Minerals Council SA CEO Roger Baxter said earlier in February that R20bn worth of mining projects were mired in red tape and slow bureaucratic processes.
Since 2004, when the Mineral and Petroleum Resources Development Act was promulgated, there have been 400 applications for ministerial approval to transfer mineral rights, which is the very essence of mining deals; of those 238 are yet to be concluded. Without timeous approvals, mining deals flounder or are cancelled.
Of 1,535 renewal applications, 724 remain undecided.
Undecided prospecting rights number 2,485 out of the 36,005 submitted in the past 17 years. There is no data on how many of the approved rights are active or how much has been spent on exploration since 2004.
EXPEDITE
Mineral resources & energy minister Gwede Mantashe has made clear that there is an urgent need to kick-start exploration in SA and has instructed his officials to expedite processes to make it happen. There are six avenues the department and council are developing.
Without mineral exploration there will be no new mines to replace ageing ones when they close. There will be no affordable entry points for aspirant mining companies to broaden the racial ownership of the industry by creating new opportunities. There will be no new jobs or benefits for the fiscus.
SA accounts for just 1% of global exploration expenditure, despite its enormous mineral potential.
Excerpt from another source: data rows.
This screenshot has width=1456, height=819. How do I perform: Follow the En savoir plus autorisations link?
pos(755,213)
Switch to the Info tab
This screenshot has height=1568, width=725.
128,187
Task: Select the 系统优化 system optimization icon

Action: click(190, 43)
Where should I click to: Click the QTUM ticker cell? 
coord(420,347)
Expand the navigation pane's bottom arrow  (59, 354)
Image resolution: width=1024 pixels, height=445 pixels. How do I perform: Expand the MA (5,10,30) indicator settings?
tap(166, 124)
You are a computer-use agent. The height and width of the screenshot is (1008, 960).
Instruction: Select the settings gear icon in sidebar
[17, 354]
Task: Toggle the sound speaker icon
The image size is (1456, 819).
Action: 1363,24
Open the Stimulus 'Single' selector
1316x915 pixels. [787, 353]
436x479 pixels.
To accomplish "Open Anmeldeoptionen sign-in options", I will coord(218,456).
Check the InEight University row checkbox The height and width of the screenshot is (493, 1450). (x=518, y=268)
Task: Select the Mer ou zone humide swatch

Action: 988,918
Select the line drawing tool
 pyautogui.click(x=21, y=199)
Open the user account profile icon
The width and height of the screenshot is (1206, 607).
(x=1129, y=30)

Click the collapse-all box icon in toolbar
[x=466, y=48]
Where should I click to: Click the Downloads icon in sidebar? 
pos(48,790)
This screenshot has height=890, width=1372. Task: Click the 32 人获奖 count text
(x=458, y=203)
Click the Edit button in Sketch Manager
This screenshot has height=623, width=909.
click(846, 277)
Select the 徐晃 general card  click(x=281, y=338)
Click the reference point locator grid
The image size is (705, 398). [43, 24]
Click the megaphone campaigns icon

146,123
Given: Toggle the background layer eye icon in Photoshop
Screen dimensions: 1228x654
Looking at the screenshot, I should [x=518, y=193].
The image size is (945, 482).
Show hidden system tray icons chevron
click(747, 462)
The reasons for the moribund domestic exploration sector include an unfavourable regulatory environment over the past 20 years, a counterproductive tax regime, lack of transparency about ownership of prospecting and mining rights, a bureaucratic morass in processing applications, and a lack of public information on SA’s geological potential.
For years, SA was the top
African destination for exploration spending, attracting about 35% of money spent on the continent, but about 20 years ago it started to plunge down the ranks and now accounts for just 8%, said Paul Miller, CEO of AmaranthCX.
The department outlined a litany of problems it has been trying to resolve since Mantashe took over as minister in 2018 after the tenure of Mosebenzi Zwane from 2015, which saw a marked deterioration in relationships with the industry.
These include stamping out corruption; trying to fix dysfunctional regional offices, such as the one in Mpumalanga, which was closed and its duties assumed by the department; staff operating in a lax consequence-management environment; a lack of digital equipment; and tardy data-capture coupled with a dearth of skilled management, officials said.
The director-general of the department, Thabo Mokoena, said up to 60 vacant senior management positions should be filled from March.
MPs from all parties expressed unhappiness with the poor data, vague answers and lack of action, resulting in committee chair Zet Luzipo ordering the department to return next week with comprehensive answers.
CLUNKY
The main, unanswered question, raised by DA shadow mineral resources & energy minister James Lorimer, was about the dysfunctional Samrad system. Many other African countries have a cadastre system that allows anyone to see who owns what rights and where in their countries and what is available, but the Samrad system is clunky, outdated and has nowhere near the same level of transparency, which lends itself to corruption.
Errol Smart, who heads the Mineral Council’s junior mining section, has said mining companies are willing to crowdfund a new cadastre system because “that’s how important it is for SA’s mining industry”.